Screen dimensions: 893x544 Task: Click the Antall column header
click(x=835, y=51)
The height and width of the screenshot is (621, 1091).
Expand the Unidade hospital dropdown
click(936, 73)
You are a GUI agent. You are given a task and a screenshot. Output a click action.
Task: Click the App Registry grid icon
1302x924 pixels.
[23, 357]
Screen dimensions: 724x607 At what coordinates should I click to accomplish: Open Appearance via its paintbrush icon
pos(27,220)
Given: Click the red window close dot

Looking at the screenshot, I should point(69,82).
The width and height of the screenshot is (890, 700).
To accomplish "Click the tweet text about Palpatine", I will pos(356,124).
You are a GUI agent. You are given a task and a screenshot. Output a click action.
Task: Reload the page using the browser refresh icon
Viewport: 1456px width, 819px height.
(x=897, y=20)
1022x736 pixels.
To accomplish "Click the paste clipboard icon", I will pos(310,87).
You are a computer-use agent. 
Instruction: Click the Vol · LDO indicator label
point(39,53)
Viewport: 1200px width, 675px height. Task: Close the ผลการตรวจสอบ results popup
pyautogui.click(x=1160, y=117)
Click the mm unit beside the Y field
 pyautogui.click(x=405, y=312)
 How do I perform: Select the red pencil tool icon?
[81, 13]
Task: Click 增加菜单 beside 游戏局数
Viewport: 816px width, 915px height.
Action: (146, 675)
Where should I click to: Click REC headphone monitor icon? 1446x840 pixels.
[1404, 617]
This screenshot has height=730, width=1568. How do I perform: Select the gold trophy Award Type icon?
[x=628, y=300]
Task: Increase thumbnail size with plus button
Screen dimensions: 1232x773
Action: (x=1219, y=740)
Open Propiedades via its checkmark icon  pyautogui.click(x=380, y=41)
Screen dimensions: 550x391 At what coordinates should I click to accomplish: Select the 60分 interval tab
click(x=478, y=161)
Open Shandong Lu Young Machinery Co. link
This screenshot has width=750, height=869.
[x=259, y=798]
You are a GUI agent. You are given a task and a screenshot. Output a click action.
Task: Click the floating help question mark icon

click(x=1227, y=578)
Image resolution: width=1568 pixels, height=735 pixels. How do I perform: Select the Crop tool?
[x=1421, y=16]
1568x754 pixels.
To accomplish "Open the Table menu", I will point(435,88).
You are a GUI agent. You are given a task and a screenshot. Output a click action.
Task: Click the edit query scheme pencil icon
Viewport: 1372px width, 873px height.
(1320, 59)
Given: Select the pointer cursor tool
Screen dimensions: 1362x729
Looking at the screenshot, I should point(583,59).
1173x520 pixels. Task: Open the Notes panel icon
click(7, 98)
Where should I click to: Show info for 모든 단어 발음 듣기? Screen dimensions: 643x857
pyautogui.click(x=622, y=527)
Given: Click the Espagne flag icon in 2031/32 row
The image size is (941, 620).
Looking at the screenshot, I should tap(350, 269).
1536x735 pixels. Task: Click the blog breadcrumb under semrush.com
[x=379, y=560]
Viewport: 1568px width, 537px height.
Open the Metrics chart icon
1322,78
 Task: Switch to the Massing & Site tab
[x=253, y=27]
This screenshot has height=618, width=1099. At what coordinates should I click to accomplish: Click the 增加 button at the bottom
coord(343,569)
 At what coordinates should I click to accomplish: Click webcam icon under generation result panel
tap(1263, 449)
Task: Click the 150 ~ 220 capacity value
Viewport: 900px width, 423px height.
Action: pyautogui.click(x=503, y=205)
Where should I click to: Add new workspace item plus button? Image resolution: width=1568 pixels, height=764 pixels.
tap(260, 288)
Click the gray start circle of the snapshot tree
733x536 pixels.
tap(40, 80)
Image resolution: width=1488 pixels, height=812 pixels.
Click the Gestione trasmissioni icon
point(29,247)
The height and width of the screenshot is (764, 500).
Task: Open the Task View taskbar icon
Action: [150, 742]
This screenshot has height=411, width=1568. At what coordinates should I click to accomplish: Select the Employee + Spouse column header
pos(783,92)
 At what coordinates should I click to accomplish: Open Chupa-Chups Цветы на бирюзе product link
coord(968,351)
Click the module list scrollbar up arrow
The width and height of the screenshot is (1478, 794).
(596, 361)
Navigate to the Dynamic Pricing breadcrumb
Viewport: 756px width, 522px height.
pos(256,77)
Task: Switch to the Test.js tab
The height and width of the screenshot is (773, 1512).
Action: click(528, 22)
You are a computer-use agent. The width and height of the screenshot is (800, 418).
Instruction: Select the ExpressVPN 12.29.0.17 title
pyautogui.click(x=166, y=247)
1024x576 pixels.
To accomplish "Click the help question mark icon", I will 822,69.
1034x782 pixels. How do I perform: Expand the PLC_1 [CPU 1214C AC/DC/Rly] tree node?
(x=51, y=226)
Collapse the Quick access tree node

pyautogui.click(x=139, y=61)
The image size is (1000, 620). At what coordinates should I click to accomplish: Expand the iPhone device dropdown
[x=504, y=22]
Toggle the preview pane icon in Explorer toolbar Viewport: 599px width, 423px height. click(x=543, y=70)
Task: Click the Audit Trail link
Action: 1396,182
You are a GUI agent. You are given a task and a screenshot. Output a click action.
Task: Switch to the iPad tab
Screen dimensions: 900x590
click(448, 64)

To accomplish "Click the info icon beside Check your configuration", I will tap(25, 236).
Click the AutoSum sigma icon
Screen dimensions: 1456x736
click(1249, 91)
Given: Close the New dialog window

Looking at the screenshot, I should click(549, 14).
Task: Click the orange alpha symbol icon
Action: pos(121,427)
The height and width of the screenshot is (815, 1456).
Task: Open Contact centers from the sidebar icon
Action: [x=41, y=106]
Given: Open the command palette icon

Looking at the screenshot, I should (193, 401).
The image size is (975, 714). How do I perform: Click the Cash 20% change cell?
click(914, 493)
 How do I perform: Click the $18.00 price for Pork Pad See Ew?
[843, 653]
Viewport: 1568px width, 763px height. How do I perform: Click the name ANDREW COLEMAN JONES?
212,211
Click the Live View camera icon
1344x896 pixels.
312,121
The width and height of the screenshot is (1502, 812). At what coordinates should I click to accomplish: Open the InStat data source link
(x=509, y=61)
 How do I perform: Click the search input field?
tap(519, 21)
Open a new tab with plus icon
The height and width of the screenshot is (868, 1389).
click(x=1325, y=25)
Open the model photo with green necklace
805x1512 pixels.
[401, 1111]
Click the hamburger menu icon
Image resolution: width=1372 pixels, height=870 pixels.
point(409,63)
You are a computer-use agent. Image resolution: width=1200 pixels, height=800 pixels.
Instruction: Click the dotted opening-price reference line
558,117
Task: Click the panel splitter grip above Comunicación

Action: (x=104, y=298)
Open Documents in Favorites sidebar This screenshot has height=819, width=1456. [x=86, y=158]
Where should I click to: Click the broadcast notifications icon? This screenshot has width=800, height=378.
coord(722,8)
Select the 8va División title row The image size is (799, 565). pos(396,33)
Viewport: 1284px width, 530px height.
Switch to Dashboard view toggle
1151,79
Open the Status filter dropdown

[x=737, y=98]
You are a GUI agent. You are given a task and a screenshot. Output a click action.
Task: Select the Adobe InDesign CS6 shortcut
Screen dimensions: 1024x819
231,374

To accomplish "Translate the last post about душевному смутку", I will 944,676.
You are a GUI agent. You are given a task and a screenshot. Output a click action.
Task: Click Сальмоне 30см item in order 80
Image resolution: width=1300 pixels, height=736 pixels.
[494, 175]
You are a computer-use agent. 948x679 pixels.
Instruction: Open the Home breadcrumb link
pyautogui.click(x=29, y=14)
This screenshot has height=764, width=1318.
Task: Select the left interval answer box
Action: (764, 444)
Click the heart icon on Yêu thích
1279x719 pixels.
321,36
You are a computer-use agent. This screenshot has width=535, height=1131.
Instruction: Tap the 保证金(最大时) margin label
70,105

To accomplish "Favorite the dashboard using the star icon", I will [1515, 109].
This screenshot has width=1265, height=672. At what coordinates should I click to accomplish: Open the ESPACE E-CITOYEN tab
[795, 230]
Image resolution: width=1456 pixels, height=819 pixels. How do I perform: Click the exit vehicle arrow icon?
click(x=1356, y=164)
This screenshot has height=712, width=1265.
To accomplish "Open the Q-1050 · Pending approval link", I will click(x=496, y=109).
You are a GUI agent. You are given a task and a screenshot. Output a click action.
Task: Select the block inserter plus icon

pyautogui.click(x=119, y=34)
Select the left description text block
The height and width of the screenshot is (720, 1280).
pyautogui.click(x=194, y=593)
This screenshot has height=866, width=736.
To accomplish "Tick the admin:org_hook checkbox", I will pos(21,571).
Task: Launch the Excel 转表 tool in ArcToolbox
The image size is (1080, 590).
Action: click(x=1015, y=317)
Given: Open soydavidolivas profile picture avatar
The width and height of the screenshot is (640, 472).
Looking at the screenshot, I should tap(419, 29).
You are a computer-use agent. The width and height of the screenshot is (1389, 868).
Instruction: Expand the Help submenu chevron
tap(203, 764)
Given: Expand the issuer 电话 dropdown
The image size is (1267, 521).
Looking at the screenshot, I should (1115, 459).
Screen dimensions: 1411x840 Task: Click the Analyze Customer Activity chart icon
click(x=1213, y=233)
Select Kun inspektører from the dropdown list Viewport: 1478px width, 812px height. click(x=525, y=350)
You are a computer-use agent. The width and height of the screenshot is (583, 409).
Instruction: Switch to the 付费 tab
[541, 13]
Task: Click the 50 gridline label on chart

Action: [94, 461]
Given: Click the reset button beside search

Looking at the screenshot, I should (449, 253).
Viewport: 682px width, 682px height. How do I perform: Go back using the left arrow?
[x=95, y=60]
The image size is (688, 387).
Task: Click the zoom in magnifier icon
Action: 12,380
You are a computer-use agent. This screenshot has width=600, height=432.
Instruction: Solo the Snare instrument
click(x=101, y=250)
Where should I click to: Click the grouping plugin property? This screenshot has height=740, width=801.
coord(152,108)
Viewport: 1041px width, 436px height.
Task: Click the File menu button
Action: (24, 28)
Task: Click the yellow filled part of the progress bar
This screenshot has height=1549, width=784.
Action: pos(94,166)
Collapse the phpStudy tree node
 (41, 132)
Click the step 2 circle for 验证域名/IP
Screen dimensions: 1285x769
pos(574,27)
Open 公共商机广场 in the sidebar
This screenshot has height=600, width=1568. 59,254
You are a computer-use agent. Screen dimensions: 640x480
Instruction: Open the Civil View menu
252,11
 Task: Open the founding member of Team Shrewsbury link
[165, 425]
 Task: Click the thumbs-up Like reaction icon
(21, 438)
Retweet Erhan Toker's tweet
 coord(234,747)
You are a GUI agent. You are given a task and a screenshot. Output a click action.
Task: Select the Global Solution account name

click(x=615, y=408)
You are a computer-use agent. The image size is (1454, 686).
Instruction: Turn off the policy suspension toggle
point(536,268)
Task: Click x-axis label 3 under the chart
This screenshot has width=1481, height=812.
+===+
Put the records between the lines holding "This screenshot has width=1265, height=672." and "pyautogui.click(x=194, y=593)", inclusive, into a two-column CSV with the headers instruction and answer. Give one row per record, each value in a single quoted field with line breaks turned into spaces.

Exercise output:
instruction,answer
"This screenshot has width=1265, height=672. At what coordinates should I click to accomplish: Open the ESPACE E-CITOYEN tab","[795, 230]"
"Image resolution: width=1456 pixels, height=819 pixels. How do I perform: Click the exit vehicle arrow icon?","click(x=1356, y=164)"
"This screenshot has height=712, width=1265. To accomplish ""Open the Q-1050 · Pending approval link"",","I will click(x=496, y=109)."
"You are a GUI agent. You are given a task and a screenshot. Output a click action. Task: Select the block inserter plus icon","pyautogui.click(x=119, y=34)"
"Select the left description text block The height and width of the screenshot is (720, 1280).","pyautogui.click(x=194, y=593)"